При последних словах Митьки Прохор сжал кулаки. Приказчик дернулся.
— Сиди! — угрожающе бросил молотобоец. — Не успеешь и палаш выдернуть — припечатаю к стенке.
— Да знаю, припечатывал уже! — К удивлению Прохора и Митьки, Иванко вдруг откинулся спиной к стенке и зашелся в смехе.
— Ой, не могу, — утирая выступившие на глазах слезы, удивлялся приказчик. — Послух, говоришь, свейский? Ну, Митрий, ну, уморил… А вообще, да. — Он вдруг резко оборвал смех и обвел двух приятелей совершенно серьезным взглядом. — Вот что, парни, никакой я не приказчик, ты, Митрий, прав — четко все уловил, молодец. Но со свейским соглядатаем, конечно, погорячился…
— Да кто ж ты такой?! — не выдержав, закричал Прохор и вдруг тут же сконфузился. — Хотя оно, конечно, жизнь ты мне спас, то так…
Приказчик снова улыбнулся:
— Кто я такой, спрашиваете? А ну-ка, Димитрий, подопри дверь… Вот так…
Нагнувшись, Иванко медленно стянул с левой ноги сапог и протянул Прохору:
— Оторви-ка подметку.
Пожав плечами, молотобоец, напрягшись, исполнил требуемое и с удивлением вытащил наружу спрятанный кусочек пергамента.
— Митрий, возьми, — распорядился Иван. — Прочитай.
— «Грамота сия дана Ивану Леонтьеву сыну, разбойного приказу дьяка Тимофея Соли товарищу…» Ну ничего себе! — Митька негромко присвистнул. — Дьяка разбойного приказу товарищ! Так ты, никак, беломосец?! Иль того больше — боярин?

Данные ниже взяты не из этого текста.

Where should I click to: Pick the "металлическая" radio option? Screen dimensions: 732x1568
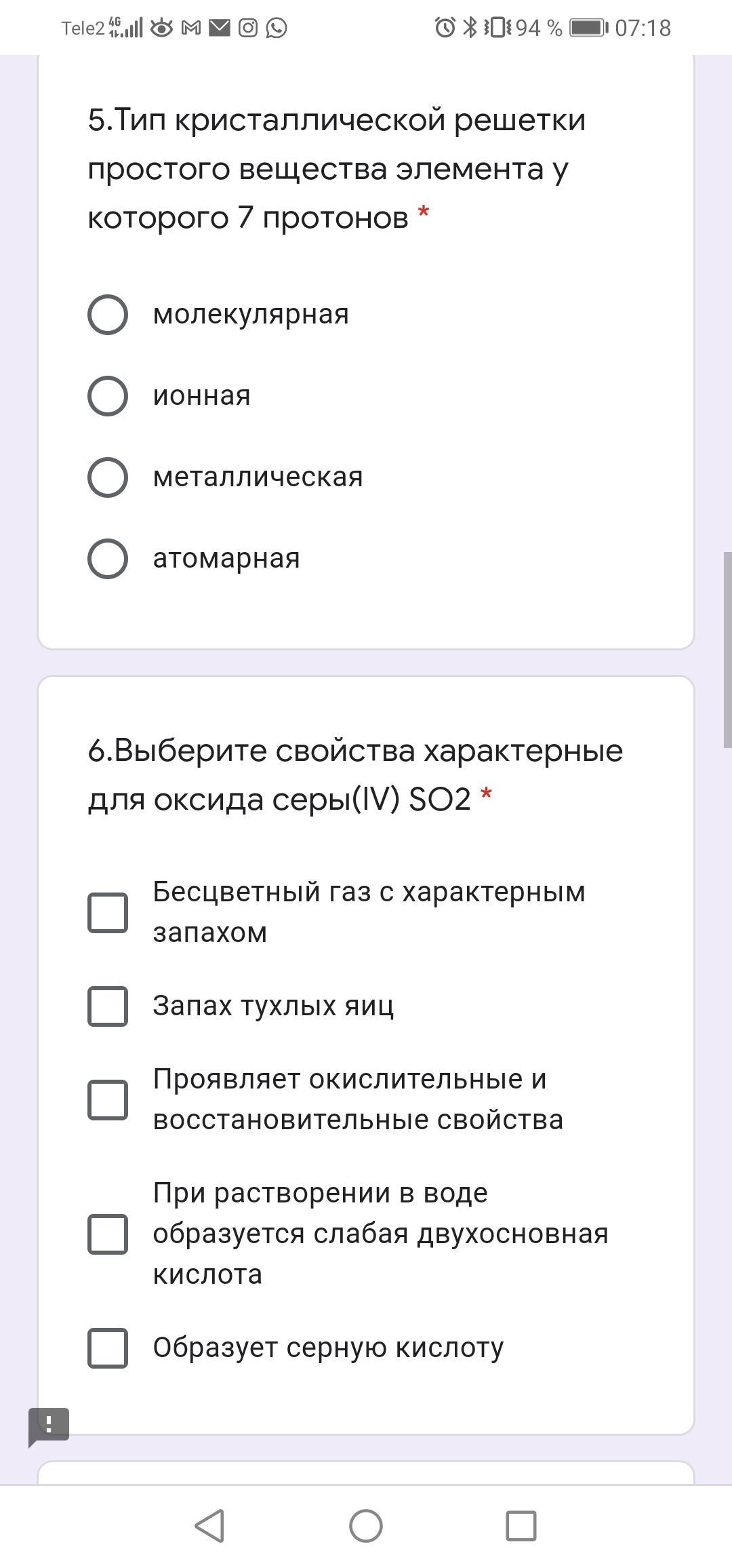pyautogui.click(x=108, y=477)
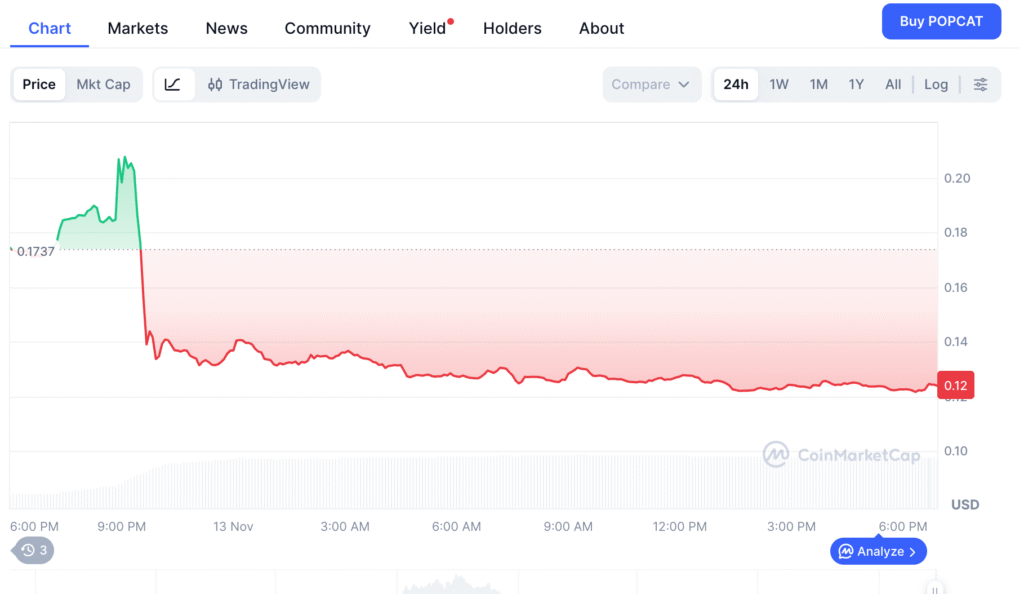Image resolution: width=1024 pixels, height=594 pixels.
Task: Open chart settings sliders icon
Action: [980, 85]
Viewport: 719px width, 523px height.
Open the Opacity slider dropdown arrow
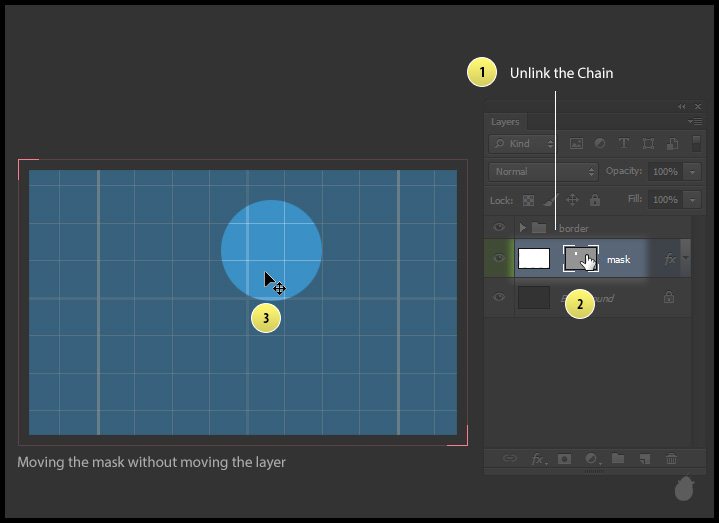(694, 172)
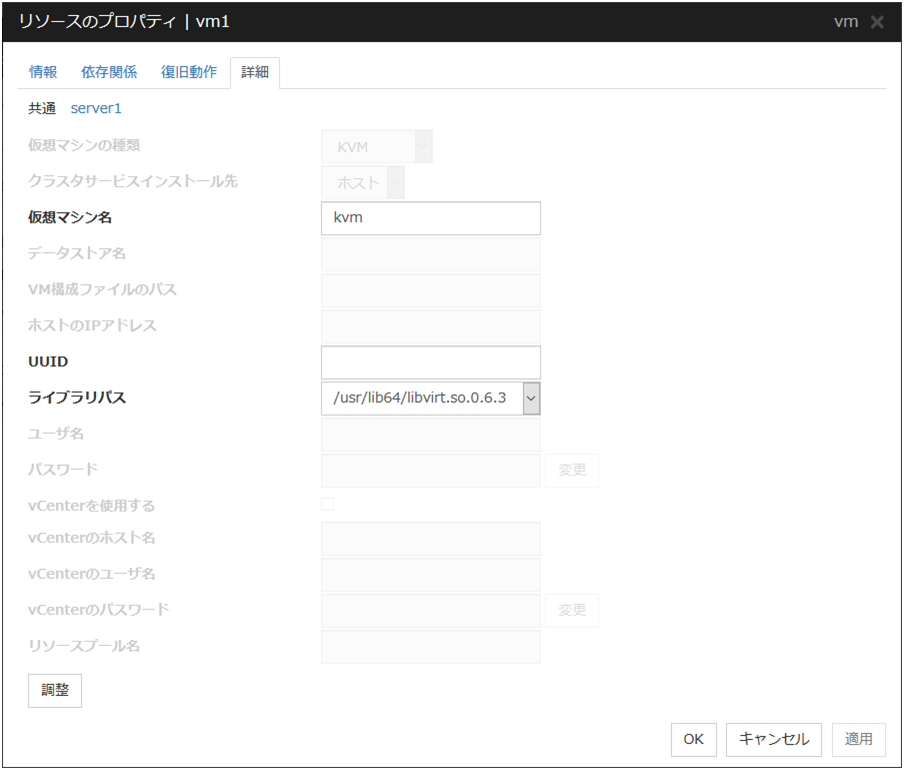Open the 調整 tuning button
Screen dimensions: 904x770
(x=55, y=691)
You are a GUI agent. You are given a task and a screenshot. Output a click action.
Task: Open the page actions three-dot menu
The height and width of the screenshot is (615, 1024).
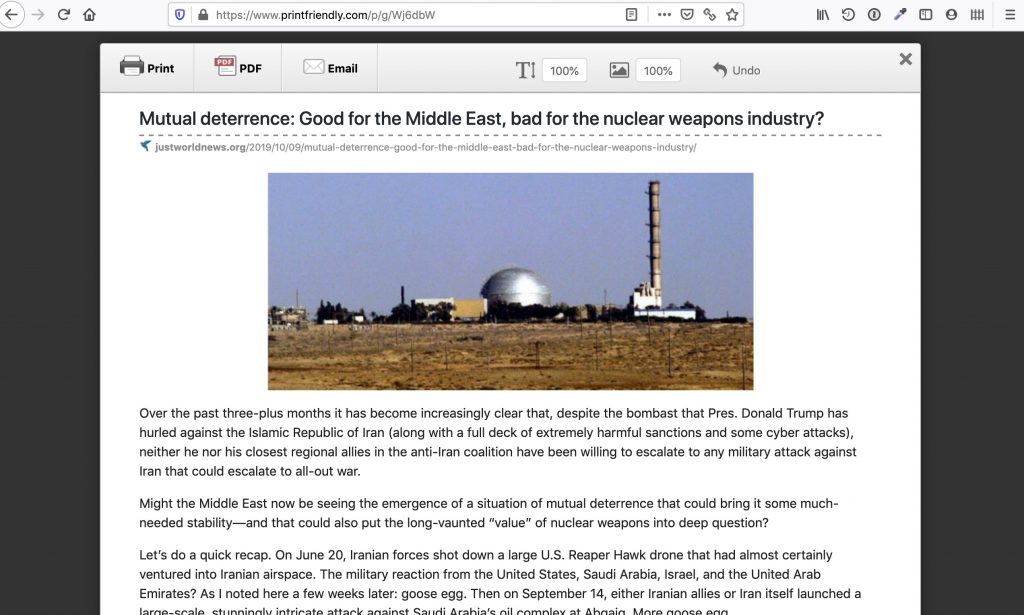[664, 15]
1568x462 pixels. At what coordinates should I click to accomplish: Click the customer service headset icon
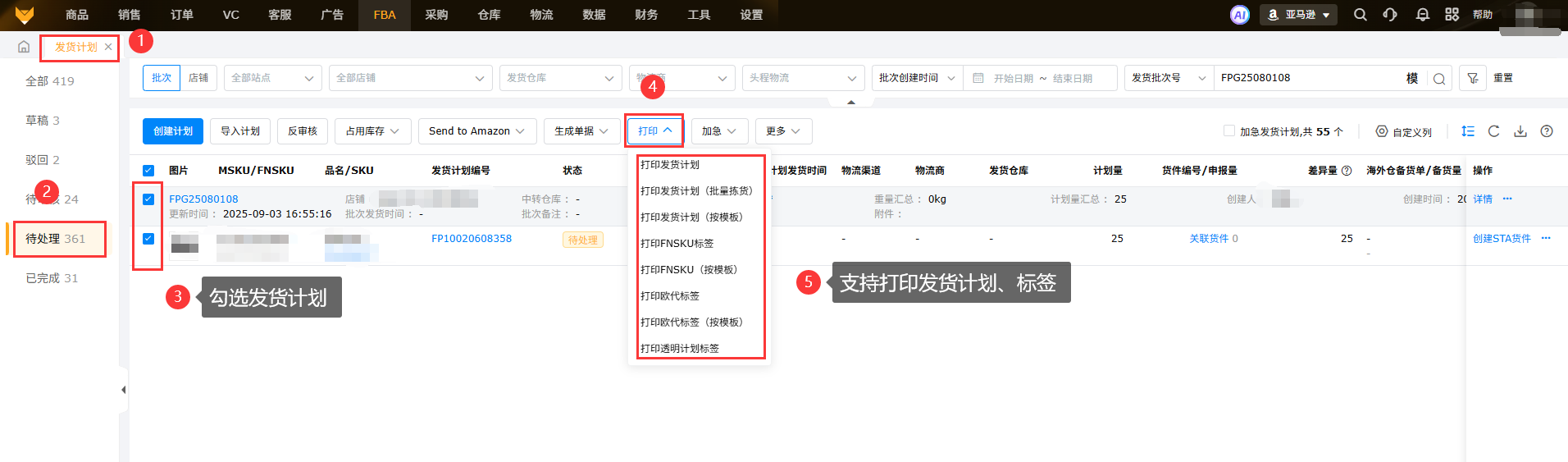coord(1390,15)
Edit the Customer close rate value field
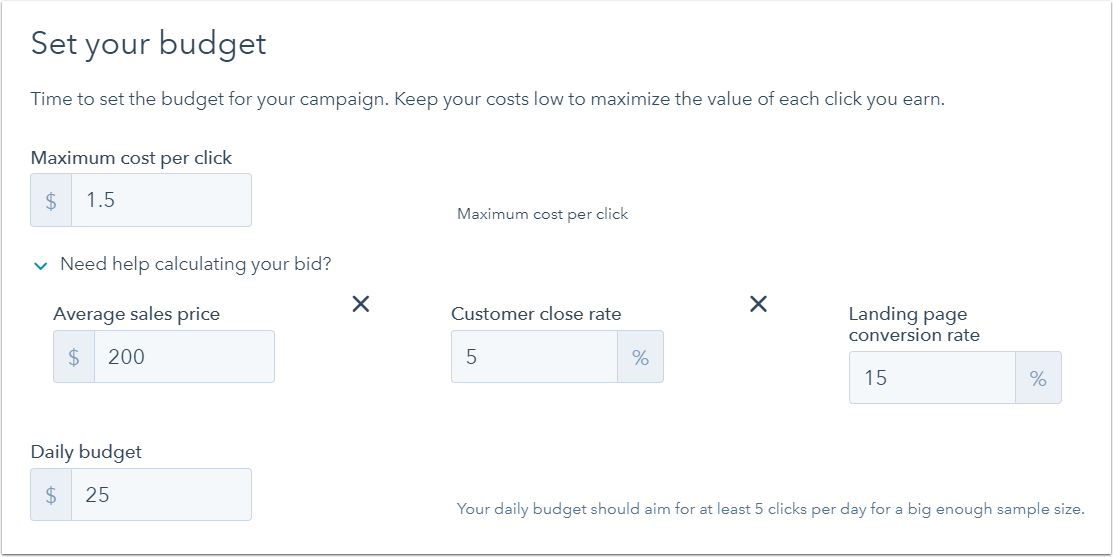 [534, 356]
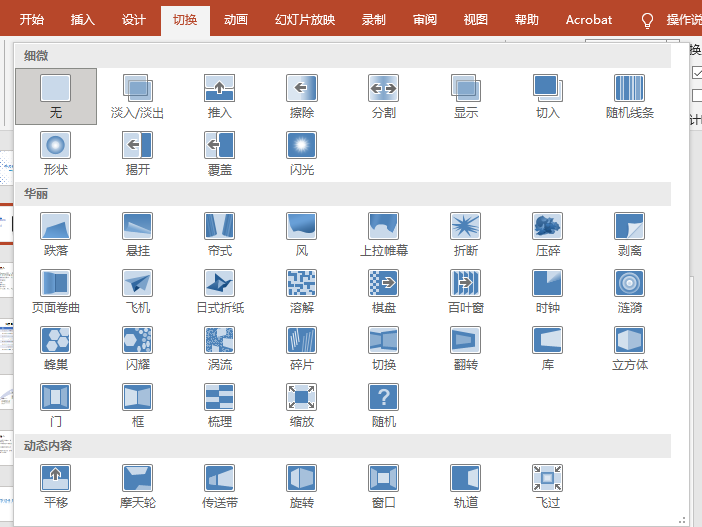Image resolution: width=702 pixels, height=527 pixels.
Task: Click the lightbulb tell-me search icon
Action: click(x=647, y=20)
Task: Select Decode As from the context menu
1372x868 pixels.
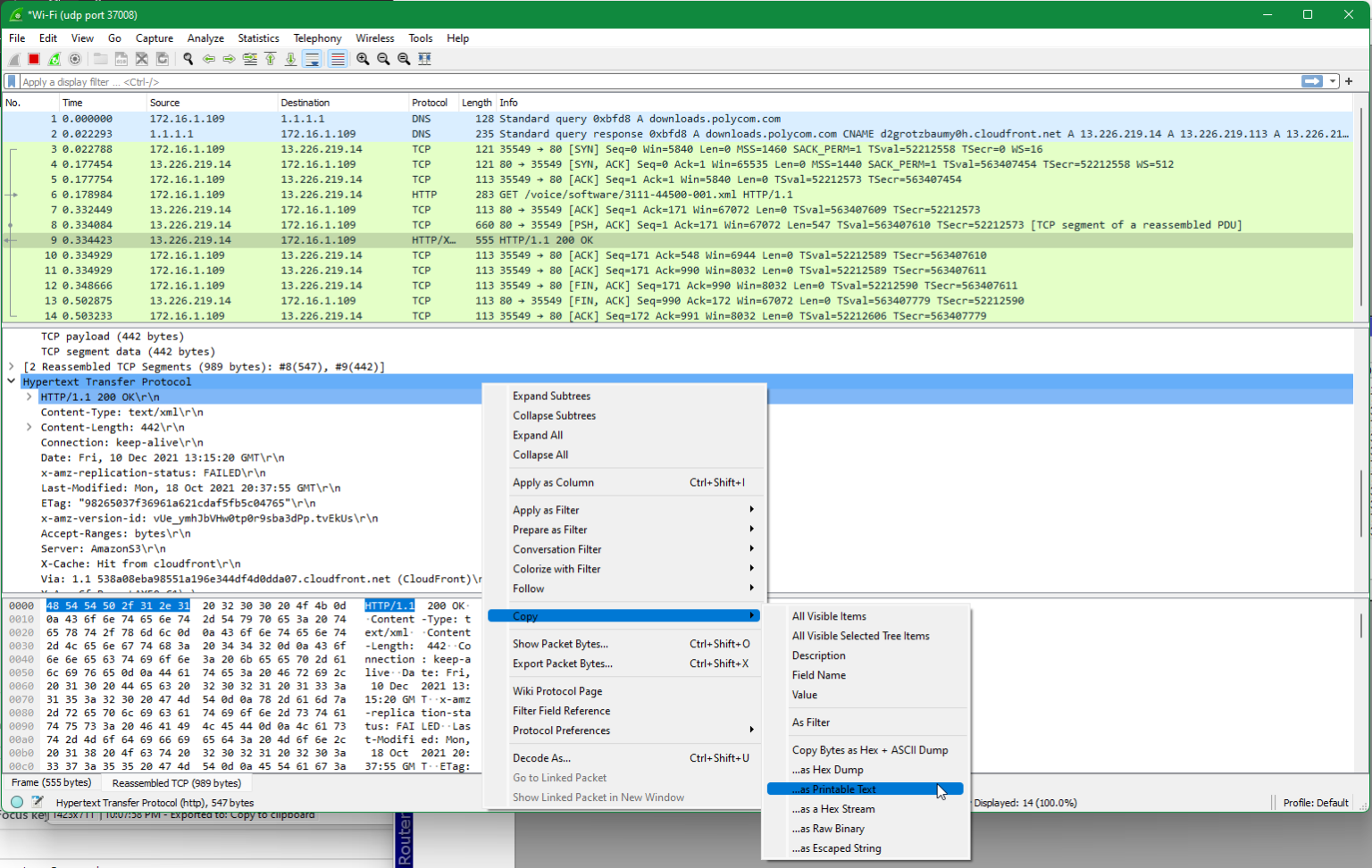Action: pos(540,757)
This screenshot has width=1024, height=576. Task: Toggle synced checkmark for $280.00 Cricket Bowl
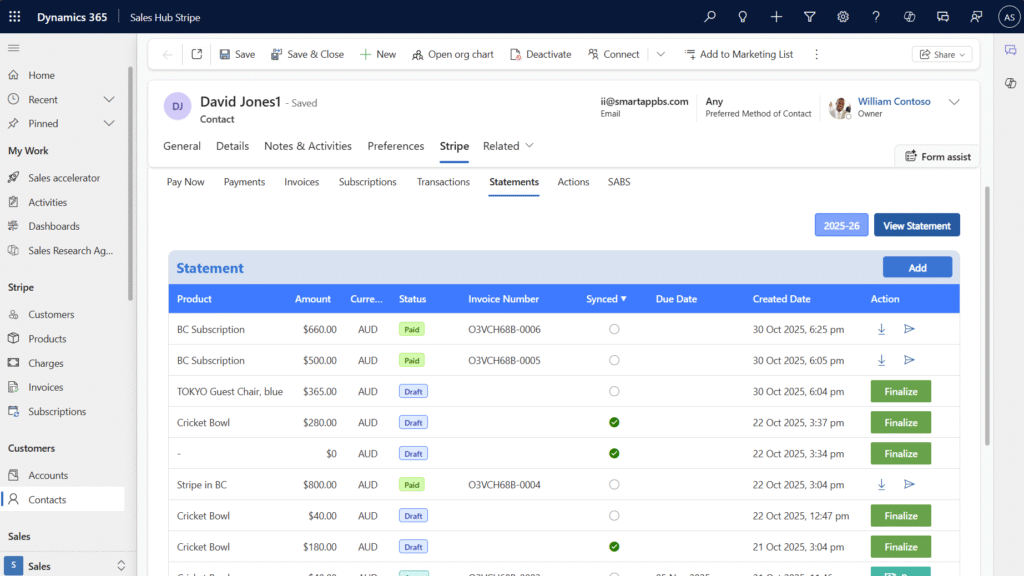[614, 422]
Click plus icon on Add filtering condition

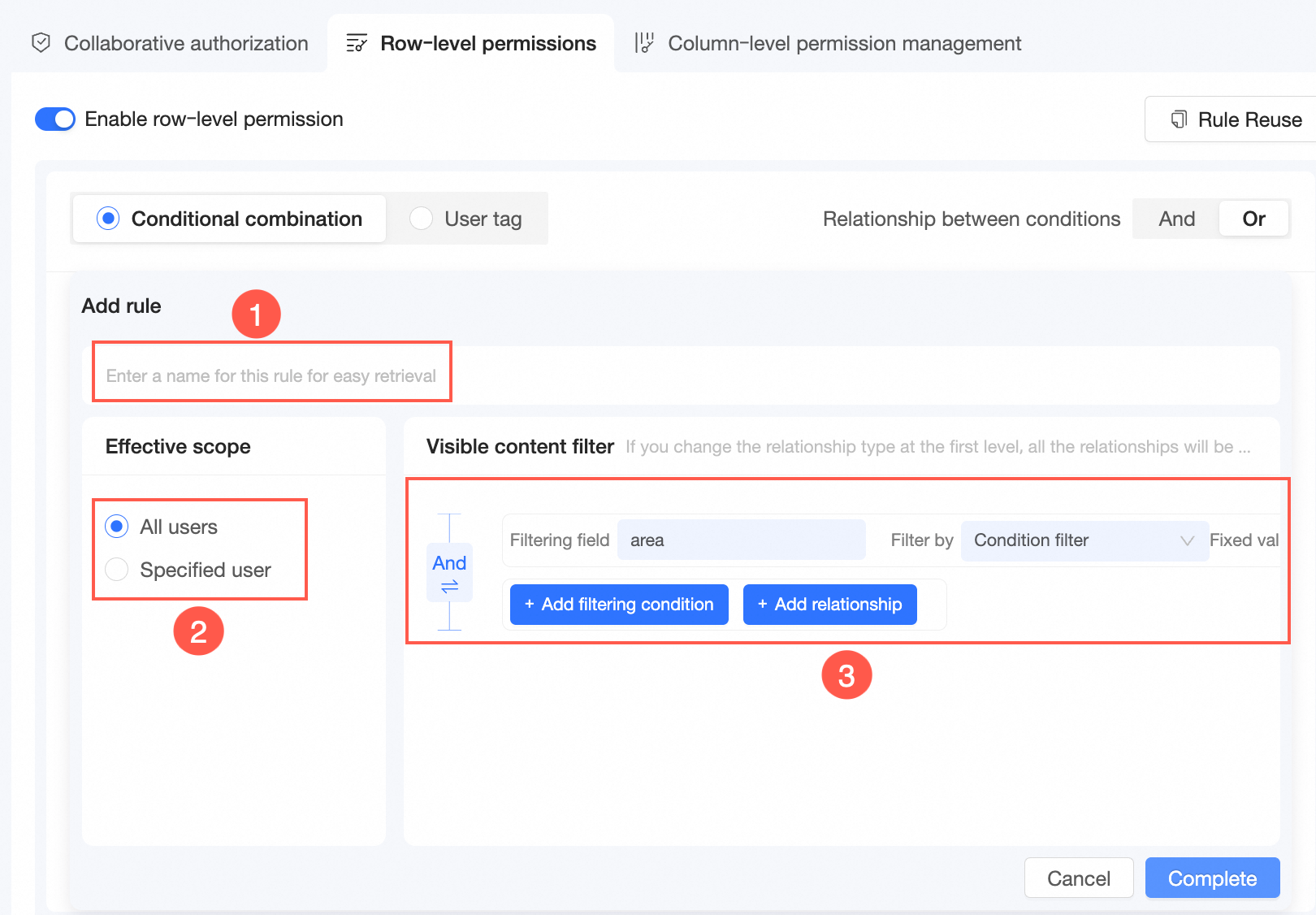pyautogui.click(x=530, y=605)
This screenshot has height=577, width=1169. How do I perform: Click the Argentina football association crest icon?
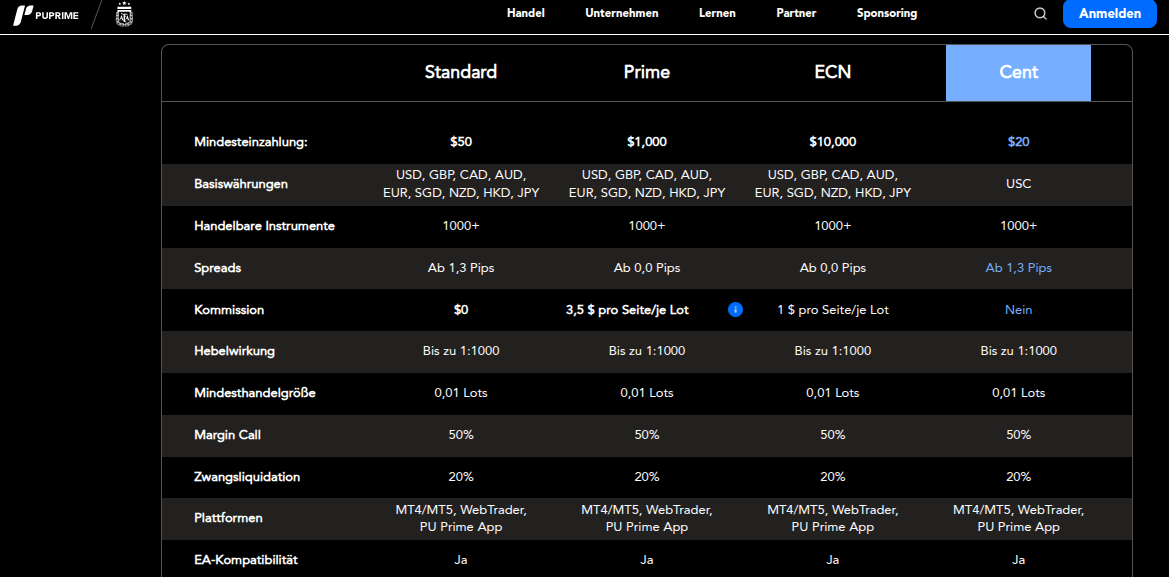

— Из детей боярских, — скромно пояснил Иванко. — Почти так же был нищ, как и вы. Больше года уже, после смерти батюшки, служу государству Российскому, как и вы, надеюсь, теперь служить будете, ибо только власть государева маленькому человеку заступа… Впрочем, и не только маленькому…
— Из детей боярских, — покивал Митрий. — То чин не московский, городовой. А ты, чай, на Москве служишь?
— На Москве, — подтвердил Иван.
— Самого дьяка товарищ… — Митька задумчиво почесал затылок. — А что же не «жилец»?
— У дьяка приказу разбойного товарищей-помощников много, и все по разным делам, — охотно разъяснил «приказчик». — Я покуда самый незаметный. А «жилец» — первый московский чин, его еще заслужить надо!